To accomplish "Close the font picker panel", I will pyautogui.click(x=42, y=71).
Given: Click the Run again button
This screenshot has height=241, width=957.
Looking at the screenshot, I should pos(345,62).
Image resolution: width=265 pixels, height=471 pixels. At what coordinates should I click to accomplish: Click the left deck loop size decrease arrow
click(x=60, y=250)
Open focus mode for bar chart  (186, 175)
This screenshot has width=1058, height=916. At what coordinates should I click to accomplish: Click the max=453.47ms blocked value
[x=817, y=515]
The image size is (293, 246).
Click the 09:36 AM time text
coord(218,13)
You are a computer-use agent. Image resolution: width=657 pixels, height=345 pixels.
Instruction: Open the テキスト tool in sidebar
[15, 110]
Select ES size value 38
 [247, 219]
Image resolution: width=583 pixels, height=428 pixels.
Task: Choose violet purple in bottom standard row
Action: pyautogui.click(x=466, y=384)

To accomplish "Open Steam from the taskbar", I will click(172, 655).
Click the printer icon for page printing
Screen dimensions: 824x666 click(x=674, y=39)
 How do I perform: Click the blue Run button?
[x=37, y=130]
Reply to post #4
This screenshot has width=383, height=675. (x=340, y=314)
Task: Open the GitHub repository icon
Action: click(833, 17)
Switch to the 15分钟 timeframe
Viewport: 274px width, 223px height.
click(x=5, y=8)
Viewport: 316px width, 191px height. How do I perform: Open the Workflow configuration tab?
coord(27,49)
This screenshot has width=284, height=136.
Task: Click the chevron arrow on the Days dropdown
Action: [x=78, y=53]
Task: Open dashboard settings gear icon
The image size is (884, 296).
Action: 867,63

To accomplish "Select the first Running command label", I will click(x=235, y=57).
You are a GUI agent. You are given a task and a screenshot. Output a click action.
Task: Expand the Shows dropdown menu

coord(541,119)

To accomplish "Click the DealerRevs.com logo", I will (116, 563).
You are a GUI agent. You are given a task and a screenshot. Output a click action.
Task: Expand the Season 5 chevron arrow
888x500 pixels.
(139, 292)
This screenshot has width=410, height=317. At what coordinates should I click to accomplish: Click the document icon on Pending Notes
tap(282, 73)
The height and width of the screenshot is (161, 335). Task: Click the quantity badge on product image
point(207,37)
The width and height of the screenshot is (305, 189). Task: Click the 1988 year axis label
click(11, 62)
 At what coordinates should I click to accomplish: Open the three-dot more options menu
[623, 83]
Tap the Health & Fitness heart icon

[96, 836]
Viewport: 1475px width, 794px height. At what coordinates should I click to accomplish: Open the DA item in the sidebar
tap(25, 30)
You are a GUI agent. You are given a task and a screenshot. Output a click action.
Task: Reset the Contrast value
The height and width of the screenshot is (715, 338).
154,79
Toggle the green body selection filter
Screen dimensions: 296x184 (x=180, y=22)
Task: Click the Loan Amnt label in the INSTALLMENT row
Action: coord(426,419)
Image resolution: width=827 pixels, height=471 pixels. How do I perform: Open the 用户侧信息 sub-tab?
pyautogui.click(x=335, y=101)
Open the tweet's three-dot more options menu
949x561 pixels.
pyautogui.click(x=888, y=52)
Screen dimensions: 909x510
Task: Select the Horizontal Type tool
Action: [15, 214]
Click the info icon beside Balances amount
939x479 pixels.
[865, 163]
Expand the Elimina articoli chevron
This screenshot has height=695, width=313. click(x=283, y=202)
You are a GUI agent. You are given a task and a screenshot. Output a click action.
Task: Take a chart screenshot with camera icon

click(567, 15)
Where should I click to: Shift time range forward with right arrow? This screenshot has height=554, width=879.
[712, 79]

## Task directions
In the listing above, find the line with "The width and" and the line with "Task: Reset the Contrast value", then print exactly those lines and every line between them.

## Output below
The width and height of the screenshot is (305, 189). Task: Click the 1988 year axis label
click(11, 62)
 At what coordinates should I click to accomplish: Open the three-dot more options menu
[623, 83]
Tap the Health & Fitness heart icon

[96, 836]
Viewport: 1475px width, 794px height. At what coordinates should I click to accomplish: Open the DA item in the sidebar
tap(25, 30)
You are a GUI agent. You are given a task and a screenshot. Output a click action.
Task: Reset the Contrast value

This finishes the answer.